Quantos de entre eles deixaram obras de grande interesse científico, de penetrante observação e diagnóstico. Mas fracassados na acção e por isso de contínua actualidade: de Severim de Faria a Henriques Nogueira, de Oliveira Martins a Ferreira Dias, de Mota Campos (ou João Salgueiro) a Valente de Oliveira.

Desde há séculos que vivemos na saudade do bom rei Dinis, que fixava as dunas, plantava pinhais, secava pauis, chamava povoadores, fundava vilas e erguia castelos, ao mesmo tempo que consolidava a rede urbana, sem esquecer o engrandecimento de Lisboa, que assim se tornou, naturalmente, a capital, a cabeça. E claro que ainda lhe sobrava tempo para a poesia e outras folganças. Tudo no fito de criar riqueza e fortalecer a coesão. Aparentemente conseguindo a comprovação dos princípios da alometria, tendo como modelo talvez a Cidade de Deus, ou apenas os ensinamentos de seu pai que viajara pela Europa e de seu tio Afonso, já conhecido por O sábio ou tão só a ideia de um País Novo.
 

2. Meio século de políticas de Ordenamento do Território

Não está no espírito desta breve comunicação fazer a história ou a avaliação das políticas de ordenamento do território em Portugal nem sequer a partir do momento em que a terminologia e o conceito se instalam entre nós, na sequência do processo de fomento económico, baseado na industrialização, que foi necessariamente provocar profundas alterações na ocupação e organização do território.

É assim que, durante a vigência do I Plano de Fomento (1953-58) e já no âmbito dos estudos que deveriam alicerçar o II Plano de Fomento, se fala em Planos Regionais: é a propósito do que deveria constituir o 3º grande objectivo, "Resolução dos problemas do desemprego", que escreve, em 1956, o ministro da Presidência Marcelo Caetano, em exposição ao Conselho Económico:

"Será igualmente o terceiro objectivo um dos que terá de estar mais presente no delineamento dos planos regionais a traçar para a aplicação dos princípios gerais de novo Plano, de modo a procurar resolver os problemas resultantes do sobrepovoamento de certas regiões do País..."

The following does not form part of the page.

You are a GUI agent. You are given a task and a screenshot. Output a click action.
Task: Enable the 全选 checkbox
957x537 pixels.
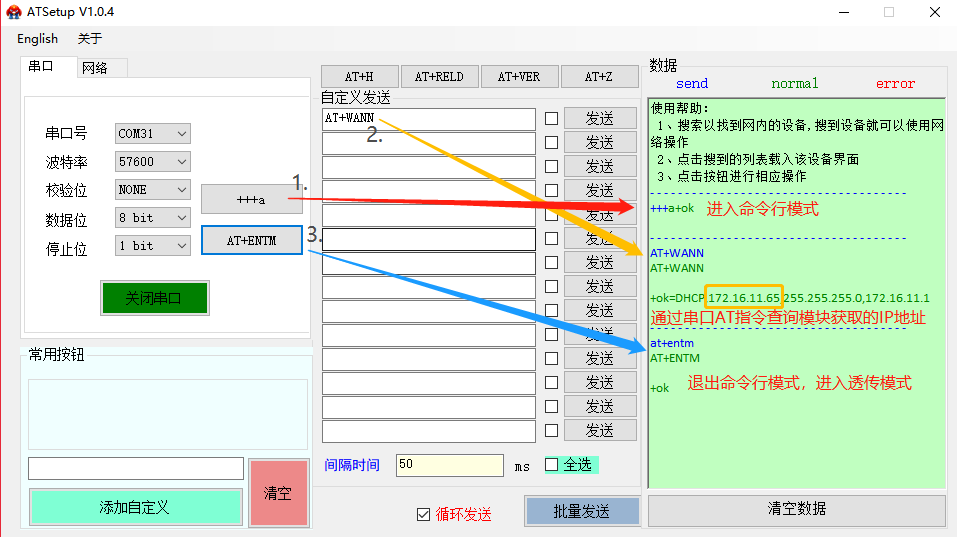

Neste contexto de lançamento de um processo de desenvolvimento foi criado o Centro de Estudos Políticos e Sociais que ainda em 1956 levou a cabo uma série de estudos sobre Elementos para uma Política de Ordenamento Regional.

Como decorre da breve citação feita acima, também nestes estudos prevalece a resolução de problemas sociais e de aproveitamento dos recursos humanos e não uma ideia de equilíbrio territorial ou de retorno à terra, perspectiva implícita nas teses agraristas do Estado Novo que tinham sido derrotadas.

Procurava-se sim, além da resposta ao drama social do desemprego, arrumar as áreas mais dinâmicas nomeadamente as que estavam mais sujeitas a impulsos de urbanização e/ou de industrialização. Por isso foram lançados vários planos de urbanização e no fim dos anos 50 promove-se mesmo o Plano Regional de Lisboa, cujos primeiros estudos são publicados em 1960 sob o título Plano Director de Desenvolvimento Urbanístico da Região de Lisboa, concluído em 1963; lançava-se também o Plano Urbanístico do Algarve, para orientar o previsível boom turístico; por outro lado, promoviam-se planos sectoriais de ordenamento, como o de Rega do Alentejo e de Ordenamento Hidráulico da Bacia do Mondego.

No mesmo contexto são lançadas outras iniciativas, de que destaco pela originalidade e incidência na região onde nos encontramos agora o Plano Distrital de Fomento, promovido pelo Governador Civil de Coimbra, Engº. Horácio de Moura, cujo objectivo era coordenar as acções dos organismos da Administração Central desconcentradas em Coimbra.

Os incentivos à implantação de indústrias apareciam como instrumentos privilegiados dessa política, como se pode ver na Lei de Meios para 1961: "O Governo favorecerá, nomeadamente pela concessão de incentivos de ordem fiscal e de facilidade de crédito ao investimento nas regiões rurais e economicamente mais desfavorecidas, a instalação de indústrias de aproveitamento de recursos locais e, bem assim, a descentralização de outras localizadas em meios urbanos".

Estavam lançadas as sementes ou as ideias que alimentarão os sonhos e as frustrações da(s) política(s) regional(s) moderna(s) em Portugal.

Em 1962 o Governo elaborou um projecto de Decreto-lei em que propunha a criação de uma junta de planeamento económico regional e que foi objecto de parecer da Câmara Corporativa, em que se sistematizam as bases do que deverá ser a institucionalização do sistema de planeamento regional.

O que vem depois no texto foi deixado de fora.